Skip to main content

Overview

Kubernetes provides an excellent platform for running Cadence in production, offering automated deployment, scaling, and management of containerized applications. This guide covers best practices for deploying Cadence on Kubernetes.

Architecture Overview

A production Cadence deployment on Kubernetes typically includes:
  • StatefulSets: For Cadence services requiring stable network identities
  • Deployments: For stateless Cadence services
  • Services: For service discovery and load balancing
  • ConfigMaps: For configuration management
  • Secrets: For sensitive credentials
  • PersistentVolumes: For database persistence (if running databases in-cluster)

Prerequisites

  • Kubernetes cluster (1.20+)
  • kubectl configured to access your cluster
  • Database (Cassandra, MySQL, or PostgreSQL) - managed or self-hosted
  • Optional: Helm 3.x for package management
  • Optional: ElasticSearch/OpenSearch for advanced visibility

Deployment Strategy

Service Separation

Deploy each Cadence service type separately for independent scaling:
  • Frontend: User-facing API endpoints
  • History: Workflow execution engines
  • Matching: Task list management
  • Worker: System workflows and replication

Namespace Design

Organize resources using Kubernetes namespaces:
kubectl create namespace cadence
kubectl create namespace cadence-system  # For monitoring, operators

Configuration with ConfigMaps

Store Cadence configuration in ConfigMaps:
configmap.yaml
apiVersion: v1
kind: ConfigMap
metadata:
  name: cadence-config
  namespace: cadence
data:
  config.yaml: |
    log:
      stdout: true
      level: info
    
    persistence:
      defaultStore: cass-default
      visibilityStore: cass-visibility
      numHistoryShards: 4096
      datastores:
        cass-default:
          nosql:
            pluginName: "cassandra"
            hosts: "cassandra.cadence.svc.cluster.local"
            keyspace: "cadence"
            consistency: LOCAL_QUORUM
        cass-visibility:
          nosql:
            pluginName: "cassandra"
            hosts: "cassandra.cadence.svc.cluster.local"
            keyspace: "cadence_visibility"
    
    ringpop:
      name: cadence
      bootstrapMode: dns
      bootstrapHosts:
        - "cadence-frontend-headless.cadence.svc.cluster.local:7933"
        - "cadence-history-headless.cadence.svc.cluster.local:7934"
        - "cadence-matching-headless.cadence.svc.cluster.local:7935"

» **INFORMATION SUPPLIED**

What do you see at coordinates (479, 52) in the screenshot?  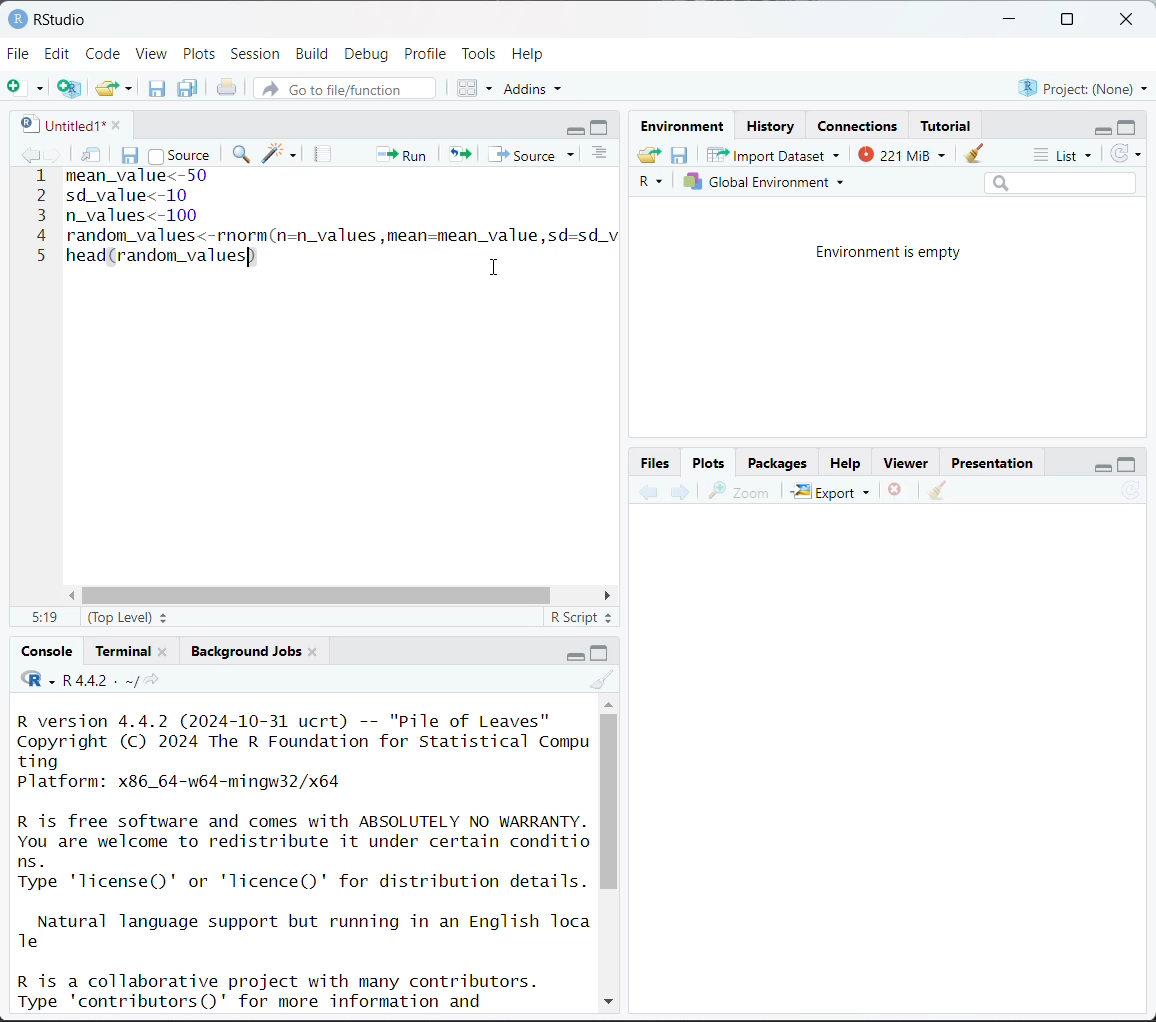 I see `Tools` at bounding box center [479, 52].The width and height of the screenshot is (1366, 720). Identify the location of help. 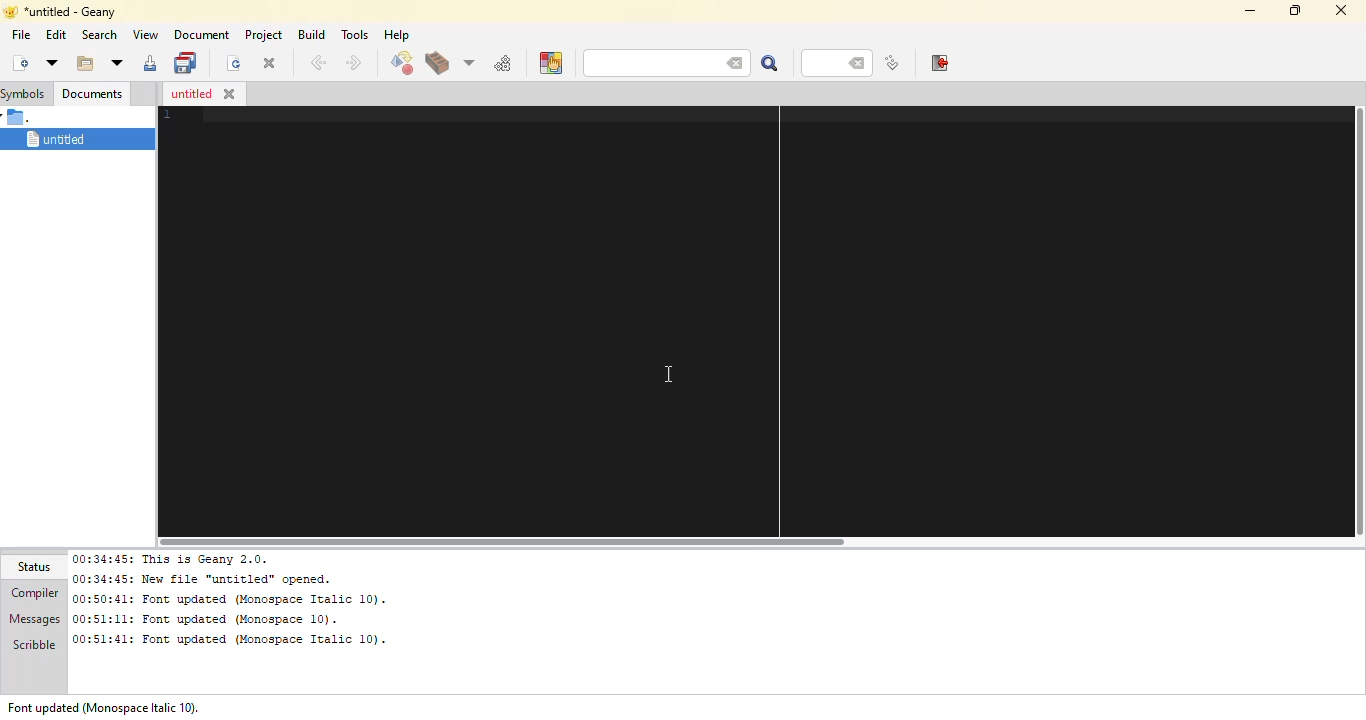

» **TASK SET**
1. Answer from the Cadence on Kubernetes guide:
(a) What is the minimum Kubernetes cluster version it lists as a prerequisite?
(b) What value does the ConfigMap example give for numHistoryShards?
(c) Which Cadence service handles task list management?
2. Name every Cadence service type that the Cadence on Kubernetes guide says to deploy separately for independent scaling.
3. Pick up the Cadence on Kubernetes guide right after its last line and keep writing it.
The listing comes from a separate source unrelated to the Cadence on Kubernetes guide.

» **RESULTS BY TASK**
1.
(a) 1.20+
(b) 4096
(c) Matching

2. Frontend, History, Matching, Worker

3.
      maxJoinDuration: 30s
    
    services:
      frontend:
        rpc:
          port: 7933
          grpcPort: 7833
          bindOnLocalHost: false
        metrics:
          prometheus:
            timerType: "histogram"
            listenAddress: "0.0.0.0:8000"
      
      history:
        rpc:
          port: 7934
          grpcPort: 7834
          bindOnLocalHost: false
        metrics:
          prometheus:
            timerType: "histogram"
            listenAddress: "0.0.0.0:8001"
      
      matching:
        rpc:
          port: 7935
          grpcPort: 7835
          bindOnLocalHost: false
        metrics:
          prometheus:
            timerType: "histogram"
            listenAddress: "0.0.0.0:8002"
      
      worker:
        rpc:
          port: 7939
          bindOnLocalHost: false
        metrics:
          prometheus:
            timerType: "histogram"
            listenAddress: "0.0.0.0:8003"
Apply the ConfigMap:
kubectl apply -f configmap.yaml

Secrets Management

Store sensitive credentials in Kubernetes Secrets:
secrets.yaml
apiVersion: v1
kind: Secret
metadata:
  name: cadence-secrets
  namespace: cadence
type: Opaque
stringData:
  cassandra-password: "your-secure-password"
  mysql-password: "your-secure-password"
  postgres-password: "your-secure-password"
Apply the Secret:
kubectl apply -f secrets.yaml
Never commit secrets to version control. Use tools like sealed-secrets, external-secrets, or cloud-native secret managers (AWS Secrets Manager, GCP Secret Manager, Azure Key Vault).

Frontend Deployment

Deploy the Frontend service with Deployment and Service:
frontend-deployment.yaml
apiVersion: apps/v1
kind: Deployment
metadata:
  name: cadence-frontend
  namespace: cadence
  labels:
    app: cadence-frontend
spec:
  replicas: 3
  selector:
    matchLabels:
      app: cadence-frontend
  template:
    metadata:
      labels:
        app: cadence-frontend
      annotations:
        prometheus.io/scrape: "true"
        prometheus.io/port: "8000"
        prometheus.io/path: "/metrics"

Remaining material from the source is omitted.